Friday, May. 10, 1968

What Price Now?

The grey colt was a son of the great Native Dancer, but he had chronically "mushy" (swollen) ankles, and it seemed he might never get to the races. So Owner Peter Fuller decided to get rid of him. He changed the horse's name from A.T.'s Image (after Fuller's father, former Massachusetts Governor A. T. Fuller) to Dancer's Image, and put him up for auction. The bidding reached $25,000, stopped--and, just as the gavel was about to fall, Fuller had a change of heart. After bidding $26,000 himself, he paid the auctioneer's 10% commission and took the animal back.

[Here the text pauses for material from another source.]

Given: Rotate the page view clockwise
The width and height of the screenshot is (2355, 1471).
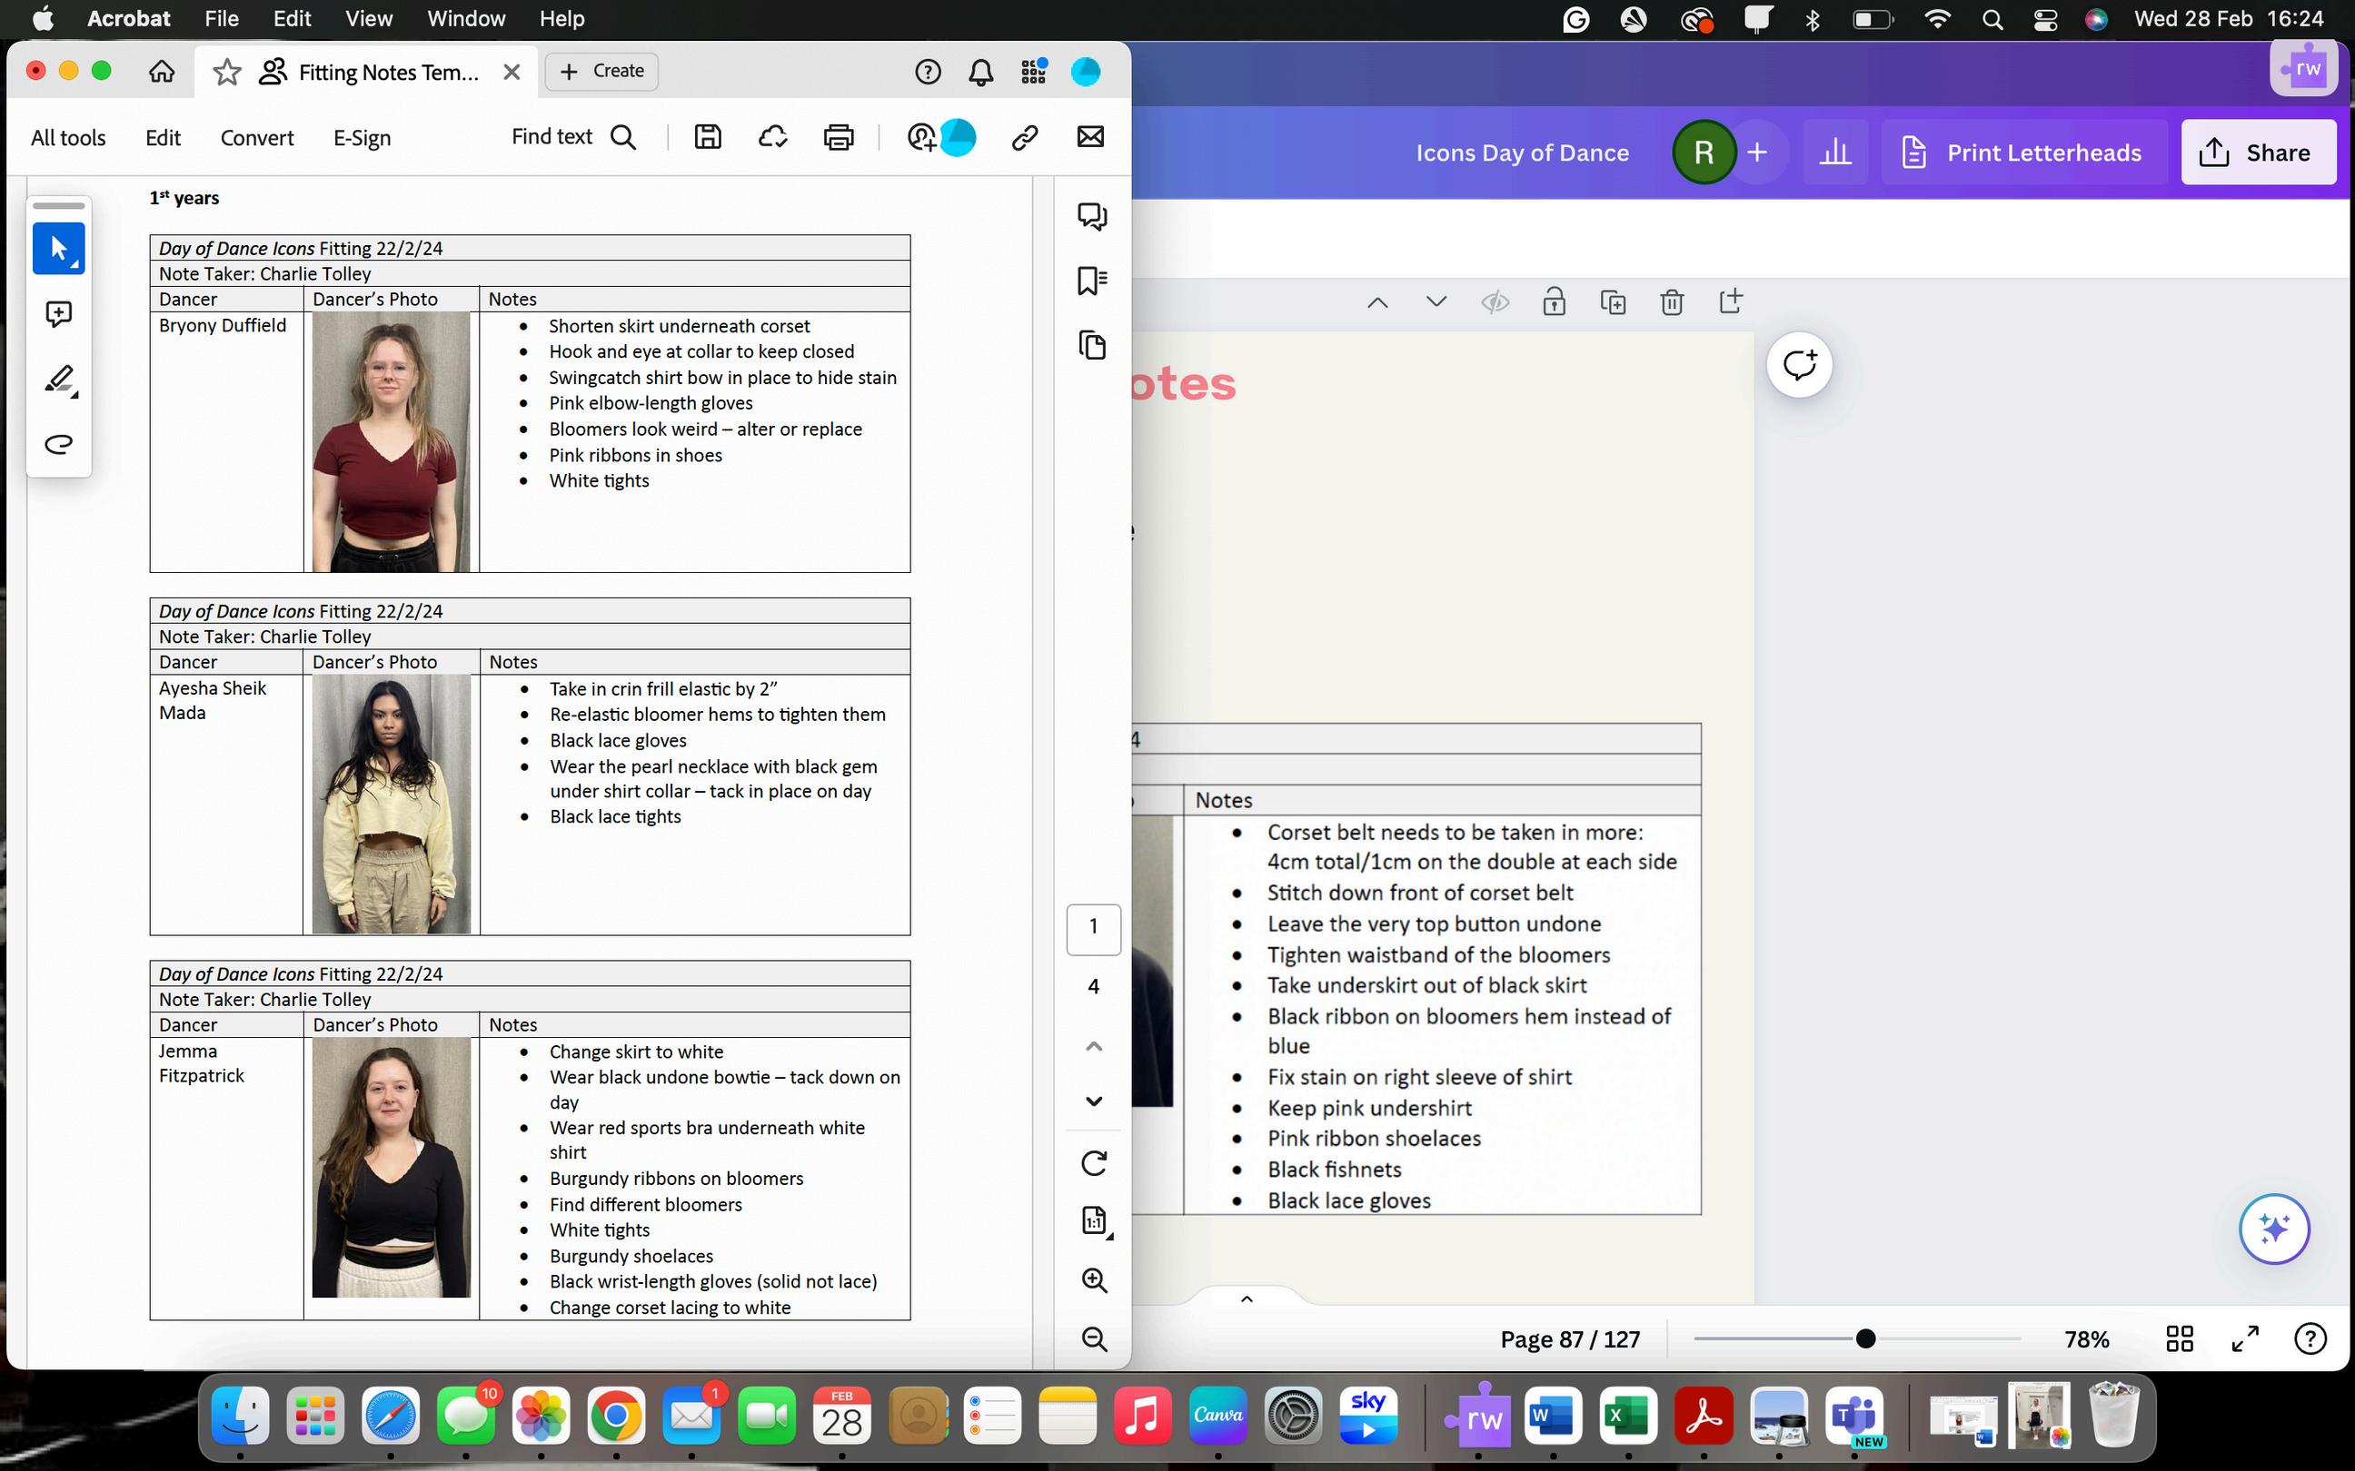Looking at the screenshot, I should pyautogui.click(x=1094, y=1164).
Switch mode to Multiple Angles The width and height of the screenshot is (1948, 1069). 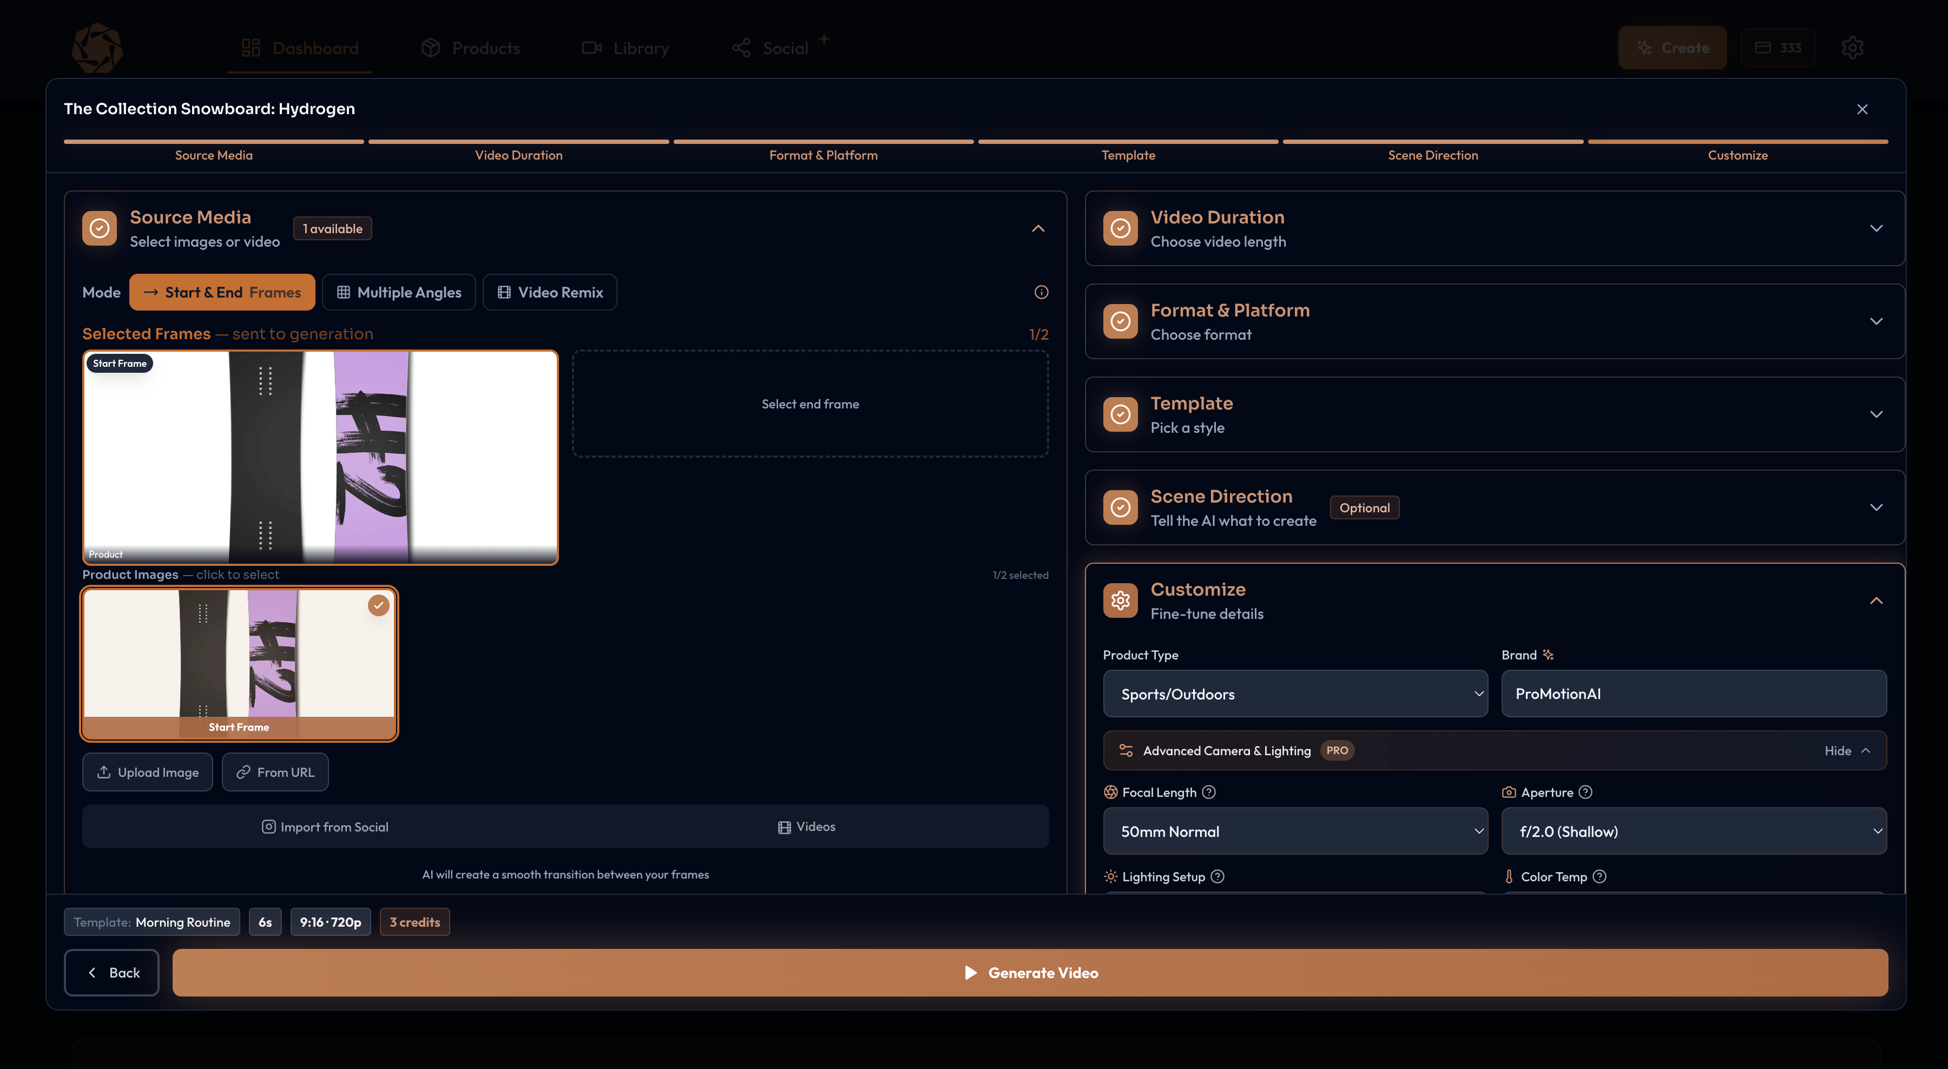(399, 292)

That was a year ago. Twice since then, Fuller has come close to selling Dancer's Image--for $500,000 and $1,000,000. Each time he held off. The colt's ankles were still so bad that he had to stand for hours in buckets of ice to reduce the swelling, but he was winning races anyway--the Governor's Gold Cup at Bowie, the Wood Memorial Stakes at Aqueduct. Fuller finally decided to take a big gamble, enter the horse in the Kentucky Derby, and pray that his ankles held up. Last week, with one of the most stirring stretch drives in Derby history, Owner Fuller's gimpy grey won the 94th running of the famed race, and the question was: what price Dancer's Image now?

Name it--considering the race he ran.

Ridden by Bobby Ussery, Dancer's Image broke tardily, was running dead last when the 14-horse field pounded into the backstretch. Rounding the final turn, he still trailed the pacesetting favorite (at 8-to-5 odds), Calumet Farm's Forward Pass, by eight lengths. Only then, when the horses straightened out in the stretch, did Dancer's Image really begin to run. With Jockey Ussery merely clucking to him, he rushed up along the rail, caught Forward Pass at the imi. pole and drew away to win by H lengths. The victory was worth $122,600 to Owner Fuller, 10% of which went to Ussery--who collected a similar prize last year aboard Proud Clarion and is the first jockey in 66 years to win the Derby twice in a row.